L’inclusivité au cœur des premières contestations
Félix Tshisekedi a fixé des limites nettes à la participation. Les acteurs qui combattent l’ordre constitutionnel par les armes, occupent une partie du territoire ou administrent illégalement des entités de la République ne pourront pas prendre part au dialogue comme composantes politiques. Le président a également écarté l’idée d’une amnistie générale pour les auteurs de crimes graves.
Cette ligne est présentée par la présidence comme une exigence de souveraineté et de justice. Elle nourrit pourtant le désaccord avec des opposants qui estiment qu’un processus consacré à la paix ne peut atteindre son objectif sans réunir un éventail suffisamment représentatif des forces engagées dans la crise. D’autres questions demeurent : qui choisira les délégués provinciaux, quelle place sera accordée aux opposants vivant à l’étranger et quelles garanties d’indépendance entoureront l’organisation des débats ?
La coalition C64 a rejeté les modalités encore incomplètes du dialogue et maintenu sa mobilisation annoncée pour le 15 septembre, date de la rentrée parlementaire. Ce rendez-vous doit constituer un premier test du rapport de force entre une majorité qui veut avancer avec le calendrier présidentiel et une opposition qui demande des garanties avant de s’engager.
La question constitutionnelle change la nature du débat
La méfiance s’est renforcée avec le retour du projet de réforme constitutionnelle dans les déclarations publiques. Le premier vice-président de l’Assemblée nationale, Isaac Jean-Claude Tshilumbayi Musawu, a affirmé que le peuple congolais devrait être consulté sur un éventuel changement de Constitution. Il a aussi évoqué le passage d’un texte devant permettre l’organisation d’un référendum.

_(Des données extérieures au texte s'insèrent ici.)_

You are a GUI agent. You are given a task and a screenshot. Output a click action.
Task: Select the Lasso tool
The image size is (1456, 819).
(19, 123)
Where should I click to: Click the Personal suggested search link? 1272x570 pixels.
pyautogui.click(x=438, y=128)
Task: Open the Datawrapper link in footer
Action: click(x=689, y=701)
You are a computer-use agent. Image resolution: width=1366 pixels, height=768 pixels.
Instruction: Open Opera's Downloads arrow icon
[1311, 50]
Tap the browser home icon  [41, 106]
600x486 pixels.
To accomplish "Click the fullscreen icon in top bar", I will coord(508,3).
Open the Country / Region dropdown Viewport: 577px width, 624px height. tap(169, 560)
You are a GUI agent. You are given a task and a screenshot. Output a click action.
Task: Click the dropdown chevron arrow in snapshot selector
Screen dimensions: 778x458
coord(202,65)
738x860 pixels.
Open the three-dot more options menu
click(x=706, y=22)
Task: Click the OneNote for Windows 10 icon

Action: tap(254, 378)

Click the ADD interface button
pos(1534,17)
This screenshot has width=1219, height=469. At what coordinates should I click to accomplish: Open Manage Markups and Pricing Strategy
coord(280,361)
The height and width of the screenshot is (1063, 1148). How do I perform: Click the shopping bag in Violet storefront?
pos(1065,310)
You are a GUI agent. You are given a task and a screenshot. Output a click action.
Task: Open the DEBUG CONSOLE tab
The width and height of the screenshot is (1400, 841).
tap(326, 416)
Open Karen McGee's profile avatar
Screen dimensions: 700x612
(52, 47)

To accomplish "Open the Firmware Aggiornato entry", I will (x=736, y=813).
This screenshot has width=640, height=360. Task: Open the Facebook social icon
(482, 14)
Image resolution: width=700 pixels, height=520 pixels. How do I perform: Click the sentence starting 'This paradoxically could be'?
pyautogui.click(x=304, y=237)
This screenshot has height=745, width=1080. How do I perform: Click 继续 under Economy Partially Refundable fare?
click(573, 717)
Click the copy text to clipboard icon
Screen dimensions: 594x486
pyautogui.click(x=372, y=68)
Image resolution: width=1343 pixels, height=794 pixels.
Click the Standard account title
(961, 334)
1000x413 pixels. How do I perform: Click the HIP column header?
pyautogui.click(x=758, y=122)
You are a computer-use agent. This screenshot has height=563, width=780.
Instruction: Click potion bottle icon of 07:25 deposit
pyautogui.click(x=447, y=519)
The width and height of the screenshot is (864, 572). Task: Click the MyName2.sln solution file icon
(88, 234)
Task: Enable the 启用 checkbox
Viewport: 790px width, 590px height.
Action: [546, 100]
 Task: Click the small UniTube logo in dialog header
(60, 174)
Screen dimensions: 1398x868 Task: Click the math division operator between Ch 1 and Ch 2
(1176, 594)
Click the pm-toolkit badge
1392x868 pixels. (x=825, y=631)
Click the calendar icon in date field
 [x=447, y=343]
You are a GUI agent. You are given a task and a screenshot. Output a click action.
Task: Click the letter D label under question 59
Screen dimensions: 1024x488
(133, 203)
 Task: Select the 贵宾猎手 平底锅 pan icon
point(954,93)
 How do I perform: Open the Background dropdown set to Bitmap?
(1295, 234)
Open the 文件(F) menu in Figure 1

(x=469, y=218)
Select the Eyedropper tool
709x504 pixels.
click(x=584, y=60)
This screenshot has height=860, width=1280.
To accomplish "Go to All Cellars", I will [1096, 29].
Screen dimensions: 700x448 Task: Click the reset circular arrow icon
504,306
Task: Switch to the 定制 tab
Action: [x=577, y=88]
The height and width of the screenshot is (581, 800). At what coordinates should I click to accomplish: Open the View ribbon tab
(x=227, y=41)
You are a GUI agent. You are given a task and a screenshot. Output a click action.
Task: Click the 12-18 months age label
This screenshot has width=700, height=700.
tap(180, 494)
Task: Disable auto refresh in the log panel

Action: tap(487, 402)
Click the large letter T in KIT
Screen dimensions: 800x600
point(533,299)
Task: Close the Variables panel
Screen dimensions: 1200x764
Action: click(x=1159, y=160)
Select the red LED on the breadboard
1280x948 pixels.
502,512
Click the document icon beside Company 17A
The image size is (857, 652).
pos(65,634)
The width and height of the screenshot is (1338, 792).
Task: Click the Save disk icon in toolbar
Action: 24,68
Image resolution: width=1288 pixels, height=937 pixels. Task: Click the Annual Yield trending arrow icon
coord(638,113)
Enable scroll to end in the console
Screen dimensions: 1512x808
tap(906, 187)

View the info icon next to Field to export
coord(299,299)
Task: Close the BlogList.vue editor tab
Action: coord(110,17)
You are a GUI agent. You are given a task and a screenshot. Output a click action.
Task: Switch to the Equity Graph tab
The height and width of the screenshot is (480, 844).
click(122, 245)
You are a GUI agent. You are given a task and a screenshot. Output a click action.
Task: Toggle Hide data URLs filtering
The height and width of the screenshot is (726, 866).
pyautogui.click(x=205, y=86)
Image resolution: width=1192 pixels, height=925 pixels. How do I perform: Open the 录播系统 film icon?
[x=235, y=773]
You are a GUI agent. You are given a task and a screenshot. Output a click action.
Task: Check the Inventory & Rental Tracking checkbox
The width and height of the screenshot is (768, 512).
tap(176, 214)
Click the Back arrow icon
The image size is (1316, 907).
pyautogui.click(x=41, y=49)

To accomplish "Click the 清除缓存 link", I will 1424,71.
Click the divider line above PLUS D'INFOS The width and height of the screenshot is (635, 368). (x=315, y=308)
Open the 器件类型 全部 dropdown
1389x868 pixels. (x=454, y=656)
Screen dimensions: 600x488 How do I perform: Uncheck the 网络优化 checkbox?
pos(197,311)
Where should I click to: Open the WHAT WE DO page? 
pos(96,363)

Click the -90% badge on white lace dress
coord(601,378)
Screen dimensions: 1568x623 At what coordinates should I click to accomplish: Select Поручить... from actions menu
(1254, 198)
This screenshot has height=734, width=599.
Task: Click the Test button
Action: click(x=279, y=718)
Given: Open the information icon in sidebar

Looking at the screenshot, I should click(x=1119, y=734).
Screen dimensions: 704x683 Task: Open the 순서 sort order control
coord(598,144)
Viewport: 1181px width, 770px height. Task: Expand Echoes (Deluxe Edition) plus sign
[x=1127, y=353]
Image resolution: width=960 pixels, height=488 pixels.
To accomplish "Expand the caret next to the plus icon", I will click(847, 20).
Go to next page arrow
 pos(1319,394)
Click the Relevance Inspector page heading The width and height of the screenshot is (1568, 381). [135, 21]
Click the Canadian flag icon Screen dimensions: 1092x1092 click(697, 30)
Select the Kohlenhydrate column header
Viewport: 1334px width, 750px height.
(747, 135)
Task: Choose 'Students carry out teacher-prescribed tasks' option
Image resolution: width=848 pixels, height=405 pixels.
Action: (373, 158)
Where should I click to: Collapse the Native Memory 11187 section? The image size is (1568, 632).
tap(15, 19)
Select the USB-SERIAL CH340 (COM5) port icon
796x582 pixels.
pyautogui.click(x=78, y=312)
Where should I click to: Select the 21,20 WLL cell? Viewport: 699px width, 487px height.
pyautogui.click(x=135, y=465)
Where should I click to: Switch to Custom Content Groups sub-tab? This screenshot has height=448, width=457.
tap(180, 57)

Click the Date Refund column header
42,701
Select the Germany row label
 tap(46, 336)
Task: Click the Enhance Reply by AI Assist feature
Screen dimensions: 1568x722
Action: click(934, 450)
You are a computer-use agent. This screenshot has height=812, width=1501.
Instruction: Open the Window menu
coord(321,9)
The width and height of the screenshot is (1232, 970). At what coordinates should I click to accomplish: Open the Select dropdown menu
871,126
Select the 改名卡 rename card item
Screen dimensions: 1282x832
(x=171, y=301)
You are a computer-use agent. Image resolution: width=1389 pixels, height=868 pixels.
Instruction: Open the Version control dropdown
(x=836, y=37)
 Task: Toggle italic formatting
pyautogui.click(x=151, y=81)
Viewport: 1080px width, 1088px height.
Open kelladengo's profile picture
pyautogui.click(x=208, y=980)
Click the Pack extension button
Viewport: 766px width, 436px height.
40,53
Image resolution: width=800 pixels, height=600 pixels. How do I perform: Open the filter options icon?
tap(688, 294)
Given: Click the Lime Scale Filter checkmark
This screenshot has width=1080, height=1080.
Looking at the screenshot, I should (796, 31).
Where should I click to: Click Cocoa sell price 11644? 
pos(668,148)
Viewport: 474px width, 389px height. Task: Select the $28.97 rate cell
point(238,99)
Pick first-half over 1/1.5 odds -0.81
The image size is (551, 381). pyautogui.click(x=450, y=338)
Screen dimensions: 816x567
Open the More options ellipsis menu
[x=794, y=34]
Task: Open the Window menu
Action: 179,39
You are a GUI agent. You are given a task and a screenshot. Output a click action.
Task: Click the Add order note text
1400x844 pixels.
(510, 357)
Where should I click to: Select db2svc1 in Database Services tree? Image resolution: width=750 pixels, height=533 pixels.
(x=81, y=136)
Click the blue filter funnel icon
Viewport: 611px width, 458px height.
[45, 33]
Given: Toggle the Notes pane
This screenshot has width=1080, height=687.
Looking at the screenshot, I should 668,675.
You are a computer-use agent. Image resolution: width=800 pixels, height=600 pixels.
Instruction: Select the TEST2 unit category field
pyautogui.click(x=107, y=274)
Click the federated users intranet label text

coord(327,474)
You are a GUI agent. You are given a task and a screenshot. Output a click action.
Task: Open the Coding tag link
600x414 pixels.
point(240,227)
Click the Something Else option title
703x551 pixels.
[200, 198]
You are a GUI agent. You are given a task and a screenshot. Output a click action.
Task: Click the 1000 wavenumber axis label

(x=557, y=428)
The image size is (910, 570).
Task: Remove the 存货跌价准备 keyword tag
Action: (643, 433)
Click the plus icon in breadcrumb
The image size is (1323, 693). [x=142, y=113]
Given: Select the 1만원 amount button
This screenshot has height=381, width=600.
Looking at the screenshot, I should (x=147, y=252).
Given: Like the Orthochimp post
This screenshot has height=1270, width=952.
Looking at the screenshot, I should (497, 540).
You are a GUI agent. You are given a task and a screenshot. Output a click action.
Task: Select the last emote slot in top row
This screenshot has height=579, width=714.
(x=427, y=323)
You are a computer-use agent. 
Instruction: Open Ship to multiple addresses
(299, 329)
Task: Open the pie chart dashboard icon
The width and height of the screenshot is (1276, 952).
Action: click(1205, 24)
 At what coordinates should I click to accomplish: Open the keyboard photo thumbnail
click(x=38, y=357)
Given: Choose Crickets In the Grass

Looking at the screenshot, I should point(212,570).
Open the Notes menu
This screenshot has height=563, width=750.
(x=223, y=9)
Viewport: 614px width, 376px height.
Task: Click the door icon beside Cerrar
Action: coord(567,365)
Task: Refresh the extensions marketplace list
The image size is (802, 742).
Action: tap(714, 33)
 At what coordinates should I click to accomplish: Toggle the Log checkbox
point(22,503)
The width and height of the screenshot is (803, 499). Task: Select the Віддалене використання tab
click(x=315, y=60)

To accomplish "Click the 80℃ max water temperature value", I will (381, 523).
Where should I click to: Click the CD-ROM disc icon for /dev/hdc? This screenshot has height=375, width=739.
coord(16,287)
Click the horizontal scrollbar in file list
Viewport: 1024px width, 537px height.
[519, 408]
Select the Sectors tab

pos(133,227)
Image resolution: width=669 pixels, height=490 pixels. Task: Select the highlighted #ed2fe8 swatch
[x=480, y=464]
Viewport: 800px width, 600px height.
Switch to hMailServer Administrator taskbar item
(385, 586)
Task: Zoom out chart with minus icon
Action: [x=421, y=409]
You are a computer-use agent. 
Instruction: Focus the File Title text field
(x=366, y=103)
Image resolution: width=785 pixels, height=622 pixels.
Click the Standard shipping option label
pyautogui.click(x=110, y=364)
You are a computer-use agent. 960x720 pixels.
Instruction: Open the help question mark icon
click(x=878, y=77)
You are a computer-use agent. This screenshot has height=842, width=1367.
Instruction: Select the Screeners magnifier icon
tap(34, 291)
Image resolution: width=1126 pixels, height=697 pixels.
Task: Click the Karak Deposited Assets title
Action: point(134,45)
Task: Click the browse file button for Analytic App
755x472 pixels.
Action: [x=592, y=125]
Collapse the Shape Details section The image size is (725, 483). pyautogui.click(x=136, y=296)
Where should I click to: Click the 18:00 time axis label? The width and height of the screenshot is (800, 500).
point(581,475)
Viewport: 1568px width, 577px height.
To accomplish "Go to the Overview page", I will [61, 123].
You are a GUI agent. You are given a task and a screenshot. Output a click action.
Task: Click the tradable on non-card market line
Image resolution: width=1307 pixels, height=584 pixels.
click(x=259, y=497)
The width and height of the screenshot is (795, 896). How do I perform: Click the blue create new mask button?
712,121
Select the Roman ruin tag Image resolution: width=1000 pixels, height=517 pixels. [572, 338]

Ces propos ont immédiatement relancé les interrogations sur la limitation du nombre de mandats présidentiels et sur la possibilité d’une nouvelle candidature de Félix Tshisekedi en 2028. Dans l’opposition, plusieurs responsables craignent que les consultations provinciales ne servent à diluer les revendications politiques et à présenter une réforme de la loi fondamentale comme une demande populaire. Dans la majorité, certains défendent au contraire le principe d’un débat public et soutiennent que la décision finale doit appartenir aux citoyens.
Le problème n’est donc plus seulement de savoir si le pays a besoin d’un dialogue. Il porte désormais sur son objet réel. S’agit-il d’un cadre de réconciliation consacré à la paix, aux institutions et à la cohésion nationale, ou d’un espace appelé à traiter également de l’avenir du régime constitutionnel ? Tant que cette frontière ne sera pas clairement établie, chaque annonce alimentera les soupçons d’un camp et les arguments de l’autre.
La crédibilité se jouera dans les règles
Le dialogue bénéficie d’un soutien international de principe, exprimé autour de la recherche d’une paix durable et du respect des institutions. Mais son acceptation à l’intérieur du pays dépendra surtout de règles comprises par tous. La transparence dans la sélection des participants, l’équilibre du comité d’organisation, la sécurité des délégués et la publication d’un calendrier réaliste seront déterminants.
La présidence a promis des mesures de confiance et de décrispation politique. Leur portée sera observée avec attention, car un appel à l’unité ne suffit pas à effacer les réserves. Le défi consiste maintenant à transformer une annonce solennelle en un cadre où les désaccords peuvent être exprimés sans être neutralisés. La manière dont seront traitées les questions de la Constitution, de la participation de l’opposition et du suivi des décisions dira si le processus peut rassembler au-delà du camp présidentiel.